◆ PROBLEM DESCRIPTION: Copy each entry below without any change.

◆ SUPPLIED RECORDS:

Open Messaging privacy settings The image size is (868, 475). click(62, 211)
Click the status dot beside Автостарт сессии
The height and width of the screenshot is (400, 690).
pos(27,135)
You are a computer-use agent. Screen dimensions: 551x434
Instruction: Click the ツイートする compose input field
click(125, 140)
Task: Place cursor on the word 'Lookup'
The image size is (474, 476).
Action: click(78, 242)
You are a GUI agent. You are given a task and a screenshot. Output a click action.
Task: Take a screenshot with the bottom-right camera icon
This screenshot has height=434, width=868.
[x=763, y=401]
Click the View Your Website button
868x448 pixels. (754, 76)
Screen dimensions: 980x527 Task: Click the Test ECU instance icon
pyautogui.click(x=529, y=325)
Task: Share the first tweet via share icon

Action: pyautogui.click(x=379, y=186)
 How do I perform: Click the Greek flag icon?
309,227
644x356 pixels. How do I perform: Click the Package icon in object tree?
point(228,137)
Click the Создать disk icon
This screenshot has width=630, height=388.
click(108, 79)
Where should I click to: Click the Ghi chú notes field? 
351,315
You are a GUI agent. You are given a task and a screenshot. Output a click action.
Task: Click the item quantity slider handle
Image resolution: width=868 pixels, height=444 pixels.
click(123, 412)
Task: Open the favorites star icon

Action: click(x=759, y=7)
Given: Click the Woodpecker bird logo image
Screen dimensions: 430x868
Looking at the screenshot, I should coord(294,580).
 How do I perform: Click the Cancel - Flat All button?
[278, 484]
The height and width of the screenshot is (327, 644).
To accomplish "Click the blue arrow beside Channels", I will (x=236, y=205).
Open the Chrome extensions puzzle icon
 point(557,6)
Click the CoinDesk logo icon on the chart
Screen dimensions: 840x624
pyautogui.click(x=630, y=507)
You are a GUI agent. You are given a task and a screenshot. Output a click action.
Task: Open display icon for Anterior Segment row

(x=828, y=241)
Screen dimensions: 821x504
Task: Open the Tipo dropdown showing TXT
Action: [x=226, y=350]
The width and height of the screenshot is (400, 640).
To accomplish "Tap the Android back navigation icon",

◆ SOLUTION:
Open Messaging privacy settings The image size is (868, 475). click(62, 211)
Click the status dot beside Автостарт сессии
The height and width of the screenshot is (400, 690).
pos(27,135)
You are a computer-use agent. Screen dimensions: 551x434
Instruction: Click the ツイートする compose input field
click(125, 140)
Task: Place cursor on the word 'Lookup'
The image size is (474, 476).
Action: click(78, 242)
You are a GUI agent. You are given a task and a screenshot. Output a click action.
Task: Take a screenshot with the bottom-right camera icon
This screenshot has height=434, width=868.
[x=763, y=401]
Click the View Your Website button
868x448 pixels. (754, 76)
Screen dimensions: 980x527 Task: Click the Test ECU instance icon
pyautogui.click(x=529, y=325)
Task: Share the first tweet via share icon

Action: pyautogui.click(x=379, y=186)
 How do I perform: Click the Greek flag icon?
309,227
644x356 pixels. How do I perform: Click the Package icon in object tree?
point(228,137)
Click the Создать disk icon
This screenshot has width=630, height=388.
click(108, 79)
Where should I click to: Click the Ghi chú notes field? 
351,315
You are a GUI agent. You are given a task and a screenshot. Output a click action.
Task: Click the item quantity slider handle
Image resolution: width=868 pixels, height=444 pixels.
click(123, 412)
Task: Open the favorites star icon

Action: click(x=759, y=7)
Given: Click the Woodpecker bird logo image
Screen dimensions: 430x868
Looking at the screenshot, I should coord(294,580).
 How do I perform: Click the Cancel - Flat All button?
[278, 484]
The height and width of the screenshot is (327, 644).
To accomplish "Click the blue arrow beside Channels", I will (x=236, y=205).
Open the Chrome extensions puzzle icon
 point(557,6)
Click the CoinDesk logo icon on the chart
Screen dimensions: 840x624
pyautogui.click(x=630, y=507)
You are a GUI agent. You are given a task and a screenshot. Output a click action.
Task: Open display icon for Anterior Segment row

(x=828, y=241)
Screen dimensions: 821x504
Task: Open the Tipo dropdown showing TXT
Action: [x=226, y=350]
The width and height of the screenshot is (400, 640).
To accomplish "Tap the Android back navigation icon",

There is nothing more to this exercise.